*FRAGMENTO DEL DOCUMENTO:*
De 'magrebíes y gente así...'
Doña Marta Ferrusola, esposa del Presidente de la Generalitat y experta en paracaidismo, ha dado nuevas pruebas de su afición al descenso en picado, esta vez en el campo de las opiniones xenófobas y esencialistas. Su salto al vacío, en respuesta a las inquietudes expuestas semanas antes por Jordi Pujol en La Vanguardia en cuanto a las posibilidades de integración de los inmigrantes de origen musulmán, marcarán un hito histórico en la propagación desde las alturas de la oficialidad de prejuicios etnocéntricos y aprensiones catastrofistas. Cataluña corre el riesgo no sólo de ser sepultada por un alud de inmigrantes sino también de ver sus iglesias románicas sustituidas por mezquitas. Esas gentes quieren nada menos que se respete su religión y dieta alimentaria ('¡no basta con acogerlos, tiene que ser con su comida!'), procrean como conejos ('tienen poca cosa, pero lo único que tienen son hijos') y, a consecuencia de ello, la Generalitat no dipone de suficientes fondos de ayuda a la natalidad, más bien escasa, de los indígenas ('las ayudas son para esta gente que no sabe lo que es Cataluña, sólo saben decir 'dame de comer'). ¿Llegará acaso el día en que los aires de sardana serán acallados por una algazara de voces destempladas y de estridencias musicales de tamtams y guembris?

*DESCRIPCIÓN DE LA TAREA:* Prosigue el artículo de arriba sobre las declaraciones de Marta Ferrusola acerca de los inmigrantes, a partir de su última frase.

*DATOS DE ORIGEN:*
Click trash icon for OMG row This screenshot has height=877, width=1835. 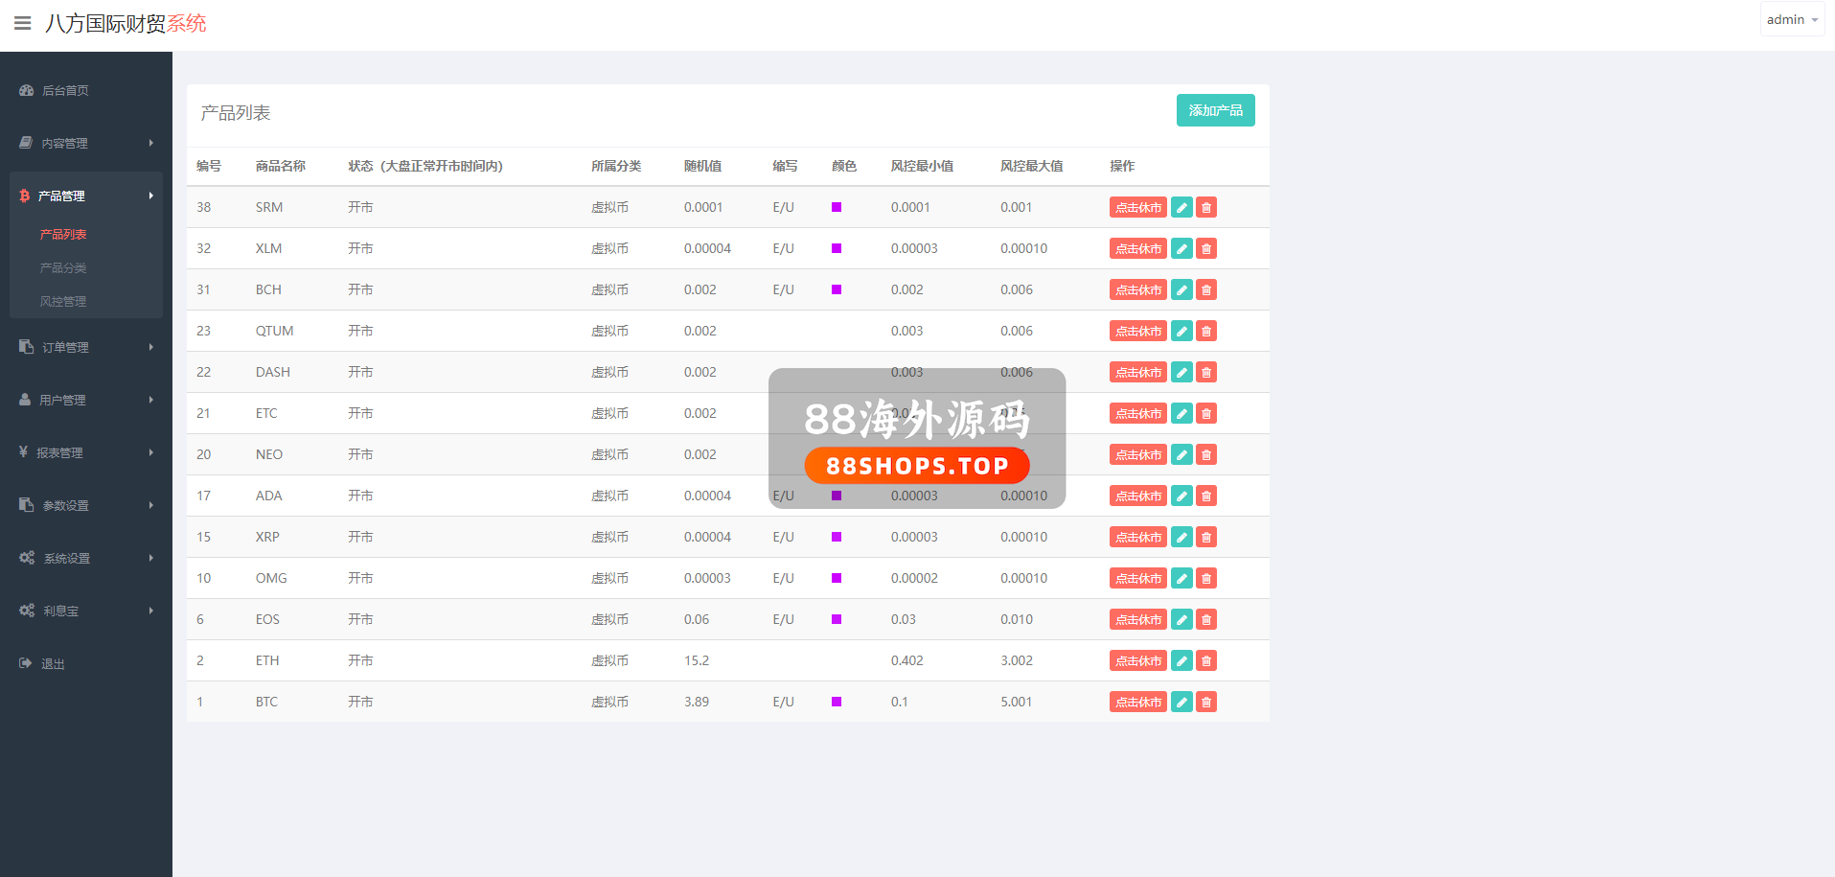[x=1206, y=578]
==
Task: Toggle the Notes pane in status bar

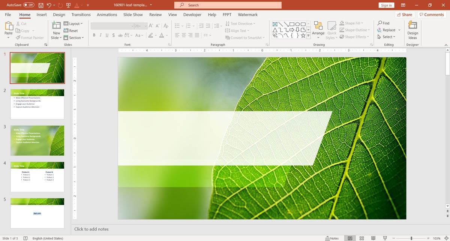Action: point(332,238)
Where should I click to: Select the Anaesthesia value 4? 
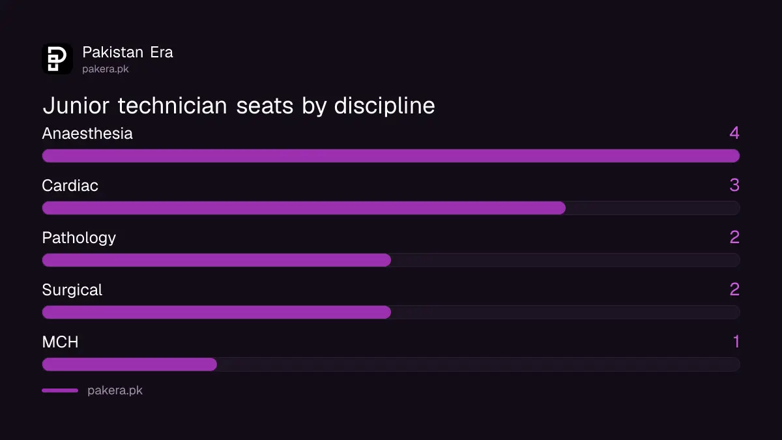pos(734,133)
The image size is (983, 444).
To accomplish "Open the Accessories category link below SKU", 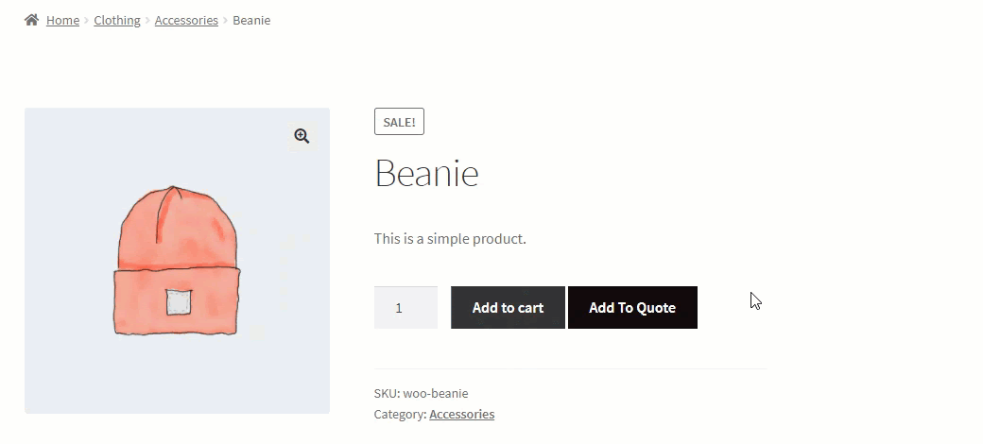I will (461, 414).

*RESPUESTA ESCRITA:*
Si va a decir verdad, las opiniones alarmistas y xenófobas no son una exclusiva de la derecha. Con distintos registros y melodías, las escuchamos en otros ámbitos sin el menor recato y pudor. El supuesto lapsus linguae del socialista Rafael Centeno ('los moros a Marruecos, que es donde tienen que estar'), dista mucho de ser una ocurrencia desafortunada: refleja, al revés, una actitud bastante más común de lo que se cree entre ciertos cuadros del PSOE que, sin ninguna cultura ética ni experiencia democrática, sirvieron de armazón al partido reconstituido con premura durante los primeros años de la transición. De ello pude percatarme conforme avanzaba la década de los ochenta al comprobar que algunos de los que al comienzo de ésta parecían motivados por principios cívicos y solidarios mostraban poco a poco la hilaza de su ignorancia y engreimiento caciquil.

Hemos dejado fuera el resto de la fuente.